Check each line of the entries below for the word "track", and copy the lines that have it.

[DATA FOR ANALYSIS]

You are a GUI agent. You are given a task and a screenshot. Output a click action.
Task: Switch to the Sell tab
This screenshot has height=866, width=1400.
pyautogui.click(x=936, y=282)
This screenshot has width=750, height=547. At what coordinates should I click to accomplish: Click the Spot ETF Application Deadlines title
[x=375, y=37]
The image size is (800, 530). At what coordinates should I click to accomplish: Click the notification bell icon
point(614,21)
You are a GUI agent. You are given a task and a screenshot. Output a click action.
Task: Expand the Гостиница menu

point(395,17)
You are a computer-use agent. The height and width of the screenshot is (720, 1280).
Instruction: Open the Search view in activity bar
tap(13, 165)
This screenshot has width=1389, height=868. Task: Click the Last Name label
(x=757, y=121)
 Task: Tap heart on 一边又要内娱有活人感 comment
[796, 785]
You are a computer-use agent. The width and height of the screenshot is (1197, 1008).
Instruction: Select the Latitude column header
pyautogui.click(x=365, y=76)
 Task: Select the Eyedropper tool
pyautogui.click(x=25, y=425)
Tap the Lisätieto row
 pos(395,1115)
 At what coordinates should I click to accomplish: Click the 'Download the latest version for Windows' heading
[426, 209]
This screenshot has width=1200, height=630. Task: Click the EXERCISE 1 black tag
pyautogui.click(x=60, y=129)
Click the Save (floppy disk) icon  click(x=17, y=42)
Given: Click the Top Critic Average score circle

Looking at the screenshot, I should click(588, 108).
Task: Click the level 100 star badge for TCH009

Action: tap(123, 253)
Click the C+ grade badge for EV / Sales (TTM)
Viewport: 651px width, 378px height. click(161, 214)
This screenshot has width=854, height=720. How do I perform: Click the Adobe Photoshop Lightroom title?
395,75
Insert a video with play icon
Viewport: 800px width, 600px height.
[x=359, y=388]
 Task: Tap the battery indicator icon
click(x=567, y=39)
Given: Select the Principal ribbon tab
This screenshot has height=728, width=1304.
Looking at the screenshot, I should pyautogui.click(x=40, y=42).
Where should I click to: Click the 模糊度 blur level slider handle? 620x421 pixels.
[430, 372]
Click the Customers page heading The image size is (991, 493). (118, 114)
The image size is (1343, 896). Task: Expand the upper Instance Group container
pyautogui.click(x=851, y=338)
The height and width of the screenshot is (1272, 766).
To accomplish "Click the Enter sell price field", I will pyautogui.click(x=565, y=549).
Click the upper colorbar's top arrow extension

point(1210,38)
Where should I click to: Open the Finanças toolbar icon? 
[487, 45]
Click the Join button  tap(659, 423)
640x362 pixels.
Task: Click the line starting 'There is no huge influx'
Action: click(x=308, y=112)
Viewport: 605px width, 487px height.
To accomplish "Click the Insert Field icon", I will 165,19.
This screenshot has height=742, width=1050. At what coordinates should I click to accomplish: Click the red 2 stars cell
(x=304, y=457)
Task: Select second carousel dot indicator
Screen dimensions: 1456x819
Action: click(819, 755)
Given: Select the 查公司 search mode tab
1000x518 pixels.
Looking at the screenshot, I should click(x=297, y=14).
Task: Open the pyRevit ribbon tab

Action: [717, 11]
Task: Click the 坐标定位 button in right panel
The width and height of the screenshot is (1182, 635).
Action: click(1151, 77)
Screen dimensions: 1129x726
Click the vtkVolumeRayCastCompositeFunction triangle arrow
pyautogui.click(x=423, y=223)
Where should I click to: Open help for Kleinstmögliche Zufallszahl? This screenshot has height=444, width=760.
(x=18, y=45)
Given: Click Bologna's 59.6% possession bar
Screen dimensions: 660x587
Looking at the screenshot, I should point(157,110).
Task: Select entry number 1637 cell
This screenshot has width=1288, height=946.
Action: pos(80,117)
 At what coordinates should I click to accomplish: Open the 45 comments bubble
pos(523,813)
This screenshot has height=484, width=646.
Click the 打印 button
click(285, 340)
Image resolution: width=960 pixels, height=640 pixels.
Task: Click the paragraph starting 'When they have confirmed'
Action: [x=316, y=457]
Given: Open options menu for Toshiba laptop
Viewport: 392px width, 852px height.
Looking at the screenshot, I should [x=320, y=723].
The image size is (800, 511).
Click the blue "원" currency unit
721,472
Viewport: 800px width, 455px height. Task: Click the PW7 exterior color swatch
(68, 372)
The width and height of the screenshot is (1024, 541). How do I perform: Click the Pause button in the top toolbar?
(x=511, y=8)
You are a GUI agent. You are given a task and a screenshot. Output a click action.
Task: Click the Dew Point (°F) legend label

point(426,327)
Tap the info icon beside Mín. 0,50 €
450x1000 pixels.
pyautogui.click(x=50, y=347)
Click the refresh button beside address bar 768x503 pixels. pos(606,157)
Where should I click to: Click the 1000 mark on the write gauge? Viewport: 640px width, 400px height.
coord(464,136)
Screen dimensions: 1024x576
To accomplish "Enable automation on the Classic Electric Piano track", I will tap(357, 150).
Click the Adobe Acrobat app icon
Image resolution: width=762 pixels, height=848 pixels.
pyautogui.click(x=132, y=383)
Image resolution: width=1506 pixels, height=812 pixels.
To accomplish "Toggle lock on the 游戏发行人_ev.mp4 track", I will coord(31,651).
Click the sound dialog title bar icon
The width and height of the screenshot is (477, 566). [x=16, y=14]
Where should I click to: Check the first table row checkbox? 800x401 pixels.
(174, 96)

[/DATA FOR ANALYSIS]

■ EXERCISE ANSWER ■
To accomplish "Enable automation on the Classic Electric Piano track", I will tap(357, 150).
To accomplish "Toggle lock on the 游戏发行人_ev.mp4 track", I will coord(31,651).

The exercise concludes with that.